The gnocchi here is pillowy and precise, which sounds like a small thing until you taste gnocchi that is neither.
Getting that texture right is a kitchen skill that not everyone has, and Il Giorgione clearly does. It is one of those dishes that makes you stop mid-bite just to appreciate what is happening.
Columbia’s food scene has grown significantly over the past few years, and Il Giorgione at 2406 Devine St has been a consistent anchor of quality throughout that evolution.
The staff brings genuine warmth to every table, and the menu changes seasonally to reflect what is fresh and available.
That commitment to staying current while honoring tradition is what keeps this restaurant relevant and highly rated. It feels like a place that was built for people who actually care about Italian food.
9. Indaco

King Street in Charleston is one of the most competitive dining corridors in the South, and Indaco holds its own with impressive ease.
The wood-burning oven at the center of the kitchen is not just a visual statement, it is the engine behind some of the best pizza and roasted dishes in the city.
You can smell it the moment you step inside, and that smell is pure promise.
The Neapolitan-style pizza here has a crust that achieves that perfect balance of char and chew that pizza obsessives spend years chasing.
Toppings are restrained and high quality, which is the correct philosophy when the dough is this good. The pasta dishes are equally strong, pulling from a menu that changes with the seasons and always feels fresh.
Indaco at 526 King St draws a crowd that ranges from Charleston locals on a casual weeknight to out-of-towners who did their research before arriving.
The room has energy without being overwhelming, and the open kitchen adds a lively transparency that makes the whole experience feel more connected.

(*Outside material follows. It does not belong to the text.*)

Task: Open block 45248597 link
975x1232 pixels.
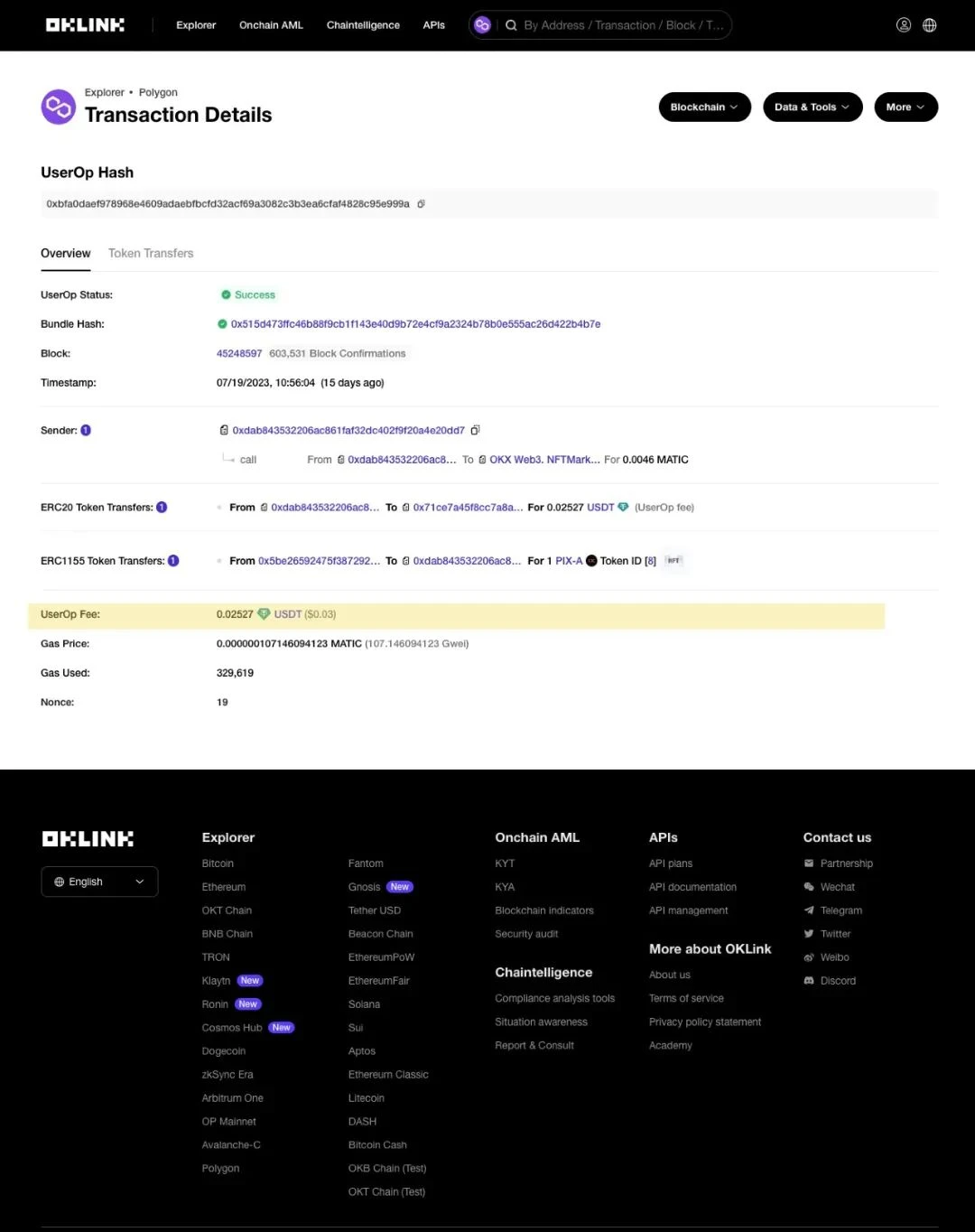Action: [x=239, y=354]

For anyone visiting Charleston who wants Italian food with real craft behind it, Indaco is the answer you were looking for.
10. Legami

Legami is the kind of restaurant that makes you feel like you discovered something before everyone else did, even if the wait list tells a very different story.
The name means bonds in Italian, and the restaurant earns that meaning through food that connects people to each other and to the table. It is a genuinely romantic concept executed with real skill.
The house-made tagliatelle with truffle is the dish that gets talked about most, and for good reason. It is simple in the best possible way, relying on quality ingredients and precise technique rather than complicated layering.
That restraint is a sign of a kitchen that understands Italian cooking at a deeper level than most.
Sitting at 492 King St in Charleston, Legami occupies a prime spot on one of the city’s most celebrated streets and earns its place there every night.
The service is attentive and informed without being stiff, and the room has an intimacy that makes every table feel like the best seat in the house.
Charleston foodies rank it among the top Italian experiences in the state, and a single meal here confirms that assessment without any argument. It is special, full stop.